Prompt A.
Translate this sentence from the notes on the Dingle and Brown families below into Spanish: "He died 22 August 1860 at Waitara."

Text segment.
-=-=-=-=-

I then went to Mrs Dingle and made her an offer
James Dingle owned the 50-acre rural section Grey 480 adjacent to Edwin Harris’s farm on Frankley Rd. See ‘The Family Songbook’ #24 and note. It seems likely that Emily, Kate or Sarah Harris were teaching the Dingle children in one or other of their schools before the war.
They live in part of Richard Brown’s house
Richard Brown was a merchant, an old settler and an editor of the Taranaki Herald. He was appointed Captain of the Native Irregulars at Waitara when war broke out in 1860 but the force was disbanded by military authorities after Brown was ambushed 26 May and mortally wounded. He died 22 August 1860 at Waitara.

-=-=-=-=-

Excerpted data.
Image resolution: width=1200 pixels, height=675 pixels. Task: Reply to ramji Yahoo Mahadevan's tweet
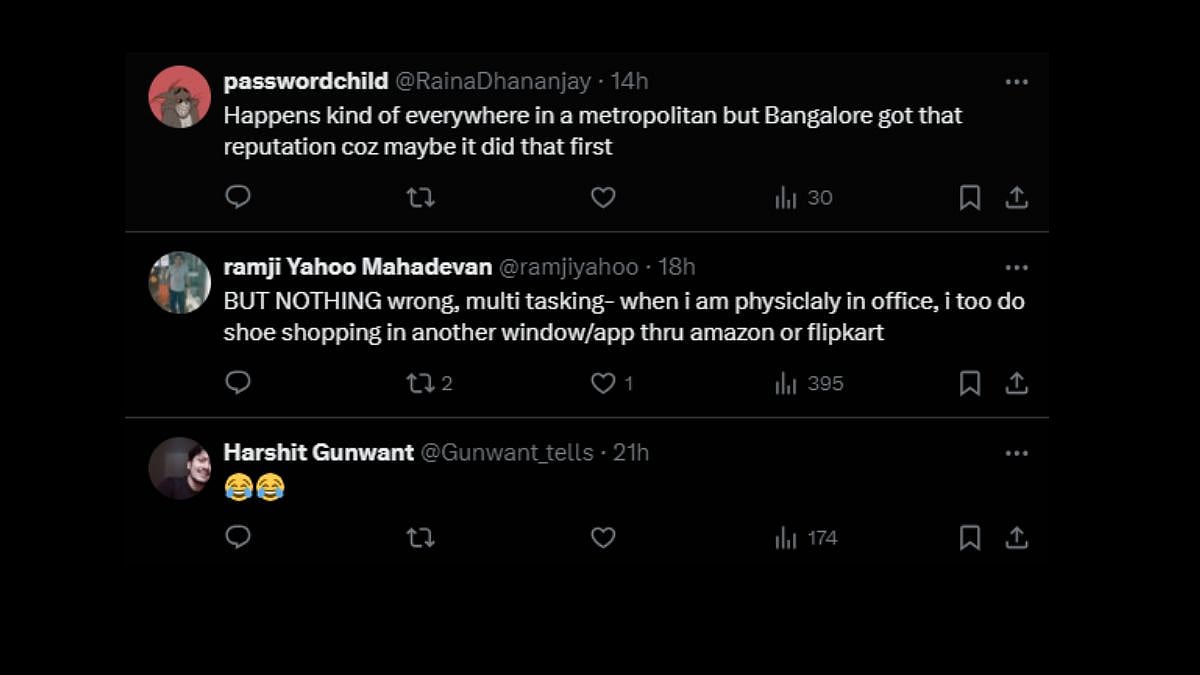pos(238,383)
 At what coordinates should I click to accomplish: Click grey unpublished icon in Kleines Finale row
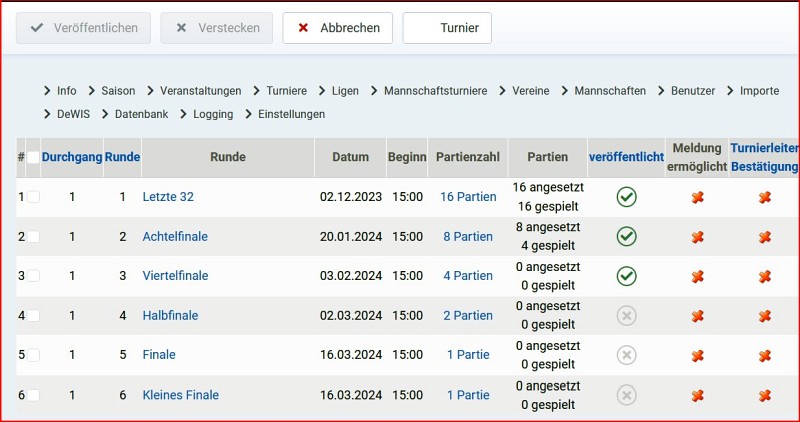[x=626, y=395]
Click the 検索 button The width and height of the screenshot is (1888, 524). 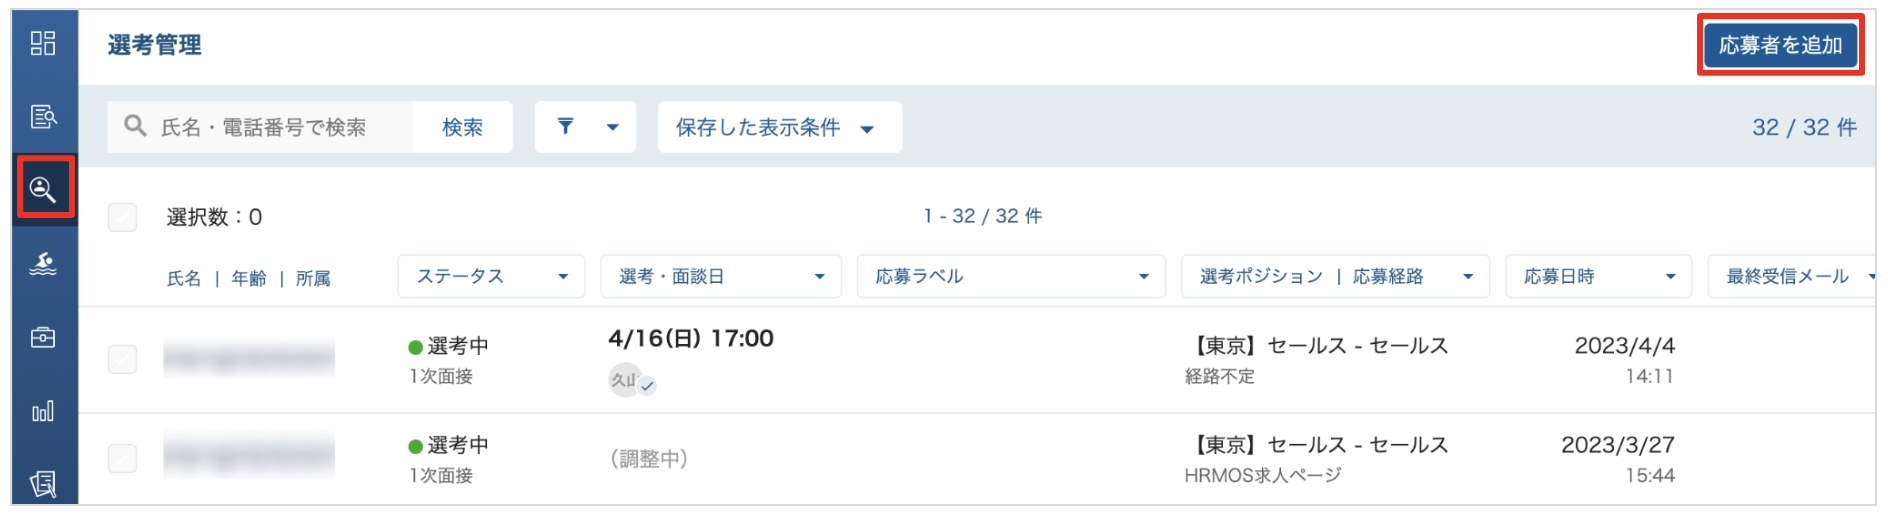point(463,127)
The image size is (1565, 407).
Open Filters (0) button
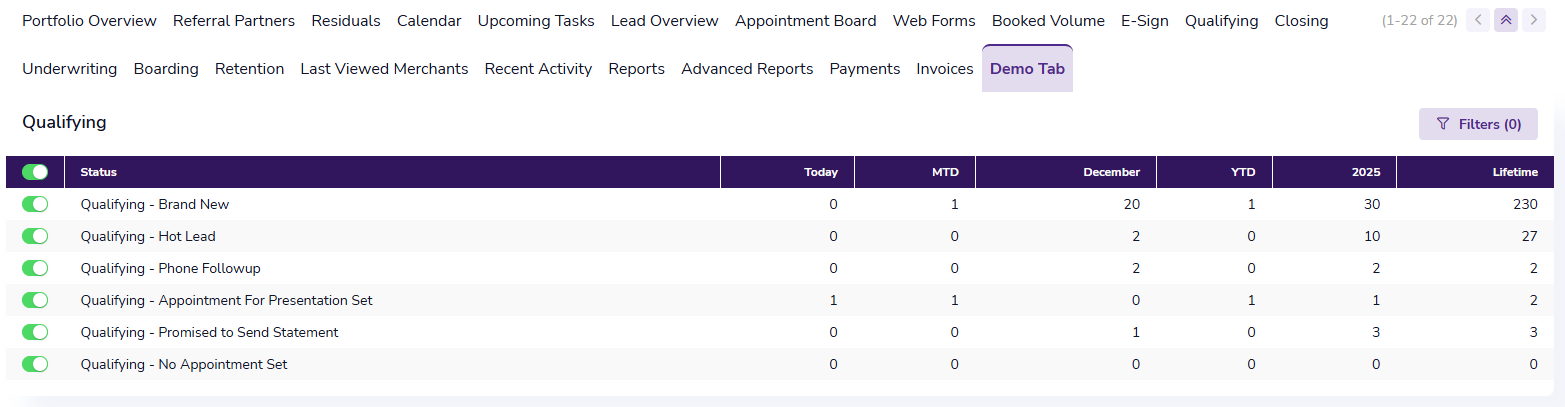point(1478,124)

-=-=-=-=-

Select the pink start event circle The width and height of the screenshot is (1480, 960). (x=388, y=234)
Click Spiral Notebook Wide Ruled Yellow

-=-=-=-=-

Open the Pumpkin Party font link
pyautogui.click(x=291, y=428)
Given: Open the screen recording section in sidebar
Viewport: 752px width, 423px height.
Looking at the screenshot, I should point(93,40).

-=-=-=-=-

Prompt B.
Please write out the records that begin at the line that contains "Open the Pumpkin Party font link" and stop after the line that contains "Looking at the", with nothing changed.

Correct answer A.
Murió el 22 de agosto de 1860 en Waitara.

Correct answer B.
Open the Pumpkin Party font link
pyautogui.click(x=291, y=428)
Given: Open the screen recording section in sidebar
Viewport: 752px width, 423px height.
Looking at the screenshot, I should point(93,40).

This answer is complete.